TASK GOAL:
This exercise needs all of the entries set down again, exactly as they read.

SOURCE RECORDS:

--*--

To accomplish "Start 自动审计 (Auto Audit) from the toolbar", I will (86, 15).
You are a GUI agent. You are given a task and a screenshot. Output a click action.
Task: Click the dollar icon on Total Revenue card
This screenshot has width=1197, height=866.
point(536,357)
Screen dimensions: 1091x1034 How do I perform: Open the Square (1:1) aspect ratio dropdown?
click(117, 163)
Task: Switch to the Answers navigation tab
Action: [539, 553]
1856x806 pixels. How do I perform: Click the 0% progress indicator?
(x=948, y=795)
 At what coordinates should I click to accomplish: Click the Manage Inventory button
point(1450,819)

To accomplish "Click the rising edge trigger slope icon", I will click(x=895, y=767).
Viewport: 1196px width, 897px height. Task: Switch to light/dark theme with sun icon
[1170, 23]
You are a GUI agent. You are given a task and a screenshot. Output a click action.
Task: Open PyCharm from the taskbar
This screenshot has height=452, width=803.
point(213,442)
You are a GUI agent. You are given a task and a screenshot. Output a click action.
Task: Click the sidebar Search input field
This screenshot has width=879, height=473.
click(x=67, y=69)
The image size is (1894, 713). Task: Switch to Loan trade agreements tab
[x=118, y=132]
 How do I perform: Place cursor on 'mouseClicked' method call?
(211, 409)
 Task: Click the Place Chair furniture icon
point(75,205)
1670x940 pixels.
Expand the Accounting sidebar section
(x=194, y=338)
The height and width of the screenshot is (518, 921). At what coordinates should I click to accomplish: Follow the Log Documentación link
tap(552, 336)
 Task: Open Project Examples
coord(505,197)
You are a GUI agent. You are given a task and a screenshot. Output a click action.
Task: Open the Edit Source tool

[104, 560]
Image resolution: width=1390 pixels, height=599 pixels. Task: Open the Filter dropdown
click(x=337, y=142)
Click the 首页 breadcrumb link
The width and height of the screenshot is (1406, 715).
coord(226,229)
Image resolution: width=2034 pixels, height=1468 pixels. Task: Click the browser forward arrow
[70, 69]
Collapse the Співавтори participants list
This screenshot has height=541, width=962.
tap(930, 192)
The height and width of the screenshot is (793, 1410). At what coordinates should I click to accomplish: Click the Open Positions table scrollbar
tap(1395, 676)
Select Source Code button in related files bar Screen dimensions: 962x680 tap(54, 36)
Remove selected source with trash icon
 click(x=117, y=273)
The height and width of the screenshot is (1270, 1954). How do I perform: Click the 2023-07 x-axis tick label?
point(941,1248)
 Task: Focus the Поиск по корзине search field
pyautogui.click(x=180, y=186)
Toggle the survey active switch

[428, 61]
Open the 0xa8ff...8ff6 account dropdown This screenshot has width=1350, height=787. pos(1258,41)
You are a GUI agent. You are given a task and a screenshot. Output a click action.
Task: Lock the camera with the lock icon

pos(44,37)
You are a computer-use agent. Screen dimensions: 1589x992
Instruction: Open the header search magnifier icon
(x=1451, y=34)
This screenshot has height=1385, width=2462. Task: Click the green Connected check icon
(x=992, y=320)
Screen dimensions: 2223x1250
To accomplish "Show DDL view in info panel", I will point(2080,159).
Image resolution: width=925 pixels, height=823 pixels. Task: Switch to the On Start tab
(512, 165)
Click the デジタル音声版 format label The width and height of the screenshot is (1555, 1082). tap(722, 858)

--*--

WRITTEN RESPONSE:
To accomplish "Start 自动审计 (Auto Audit) from the toolbar", I will (86, 15).
You are a GUI agent. You are given a task and a screenshot. Output a click action.
Task: Click the dollar icon on Total Revenue card
This screenshot has width=1197, height=866.
point(536,357)
Screen dimensions: 1091x1034 How do I perform: Open the Square (1:1) aspect ratio dropdown?
click(117, 163)
Task: Switch to the Answers navigation tab
Action: [539, 553]
1856x806 pixels. How do I perform: Click the 0% progress indicator?
(x=948, y=795)
 At what coordinates should I click to accomplish: Click the Manage Inventory button
point(1450,819)

To accomplish "Click the rising edge trigger slope icon", I will click(x=895, y=767).
Viewport: 1196px width, 897px height. Task: Switch to light/dark theme with sun icon
[1170, 23]
You are a GUI agent. You are given a task and a screenshot. Output a click action.
Task: Open PyCharm from the taskbar
This screenshot has height=452, width=803.
point(213,442)
You are a GUI agent. You are given a task and a screenshot. Output a click action.
Task: Click the sidebar Search input field
This screenshot has width=879, height=473.
click(x=67, y=69)
The image size is (1894, 713). Task: Switch to Loan trade agreements tab
[x=118, y=132]
 How do I perform: Place cursor on 'mouseClicked' method call?
(211, 409)
 Task: Click the Place Chair furniture icon
point(75,205)
1670x940 pixels.
Expand the Accounting sidebar section
(x=194, y=338)
The height and width of the screenshot is (518, 921). At what coordinates should I click to accomplish: Follow the Log Documentación link
tap(552, 336)
 Task: Open Project Examples
coord(505,197)
You are a GUI agent. You are given a task and a screenshot. Output a click action.
Task: Open the Edit Source tool

[104, 560]
Image resolution: width=1390 pixels, height=599 pixels. Task: Open the Filter dropdown
click(x=337, y=142)
Click the 首页 breadcrumb link
The width and height of the screenshot is (1406, 715).
coord(226,229)
Image resolution: width=2034 pixels, height=1468 pixels. Task: Click the browser forward arrow
[70, 69]
Collapse the Співавтори participants list
This screenshot has height=541, width=962.
tap(930, 192)
The height and width of the screenshot is (793, 1410). At what coordinates should I click to accomplish: Click the Open Positions table scrollbar
tap(1395, 676)
Select Source Code button in related files bar Screen dimensions: 962x680 tap(54, 36)
Remove selected source with trash icon
 click(x=117, y=273)
The height and width of the screenshot is (1270, 1954). How do I perform: Click the 2023-07 x-axis tick label?
point(941,1248)
 Task: Focus the Поиск по корзине search field
pyautogui.click(x=180, y=186)
Toggle the survey active switch

[428, 61]
Open the 0xa8ff...8ff6 account dropdown This screenshot has width=1350, height=787. pos(1258,41)
You are a GUI agent. You are given a task and a screenshot. Output a click action.
Task: Lock the camera with the lock icon

pos(44,37)
You are a computer-use agent. Screen dimensions: 1589x992
Instruction: Open the header search magnifier icon
(x=1451, y=34)
This screenshot has height=1385, width=2462. Task: Click the green Connected check icon
(x=992, y=320)
Screen dimensions: 2223x1250
To accomplish "Show DDL view in info panel", I will point(2080,159).
Image resolution: width=925 pixels, height=823 pixels. Task: Switch to the On Start tab
(512, 165)
Click the デジタル音声版 format label The width and height of the screenshot is (1555, 1082). tap(722, 858)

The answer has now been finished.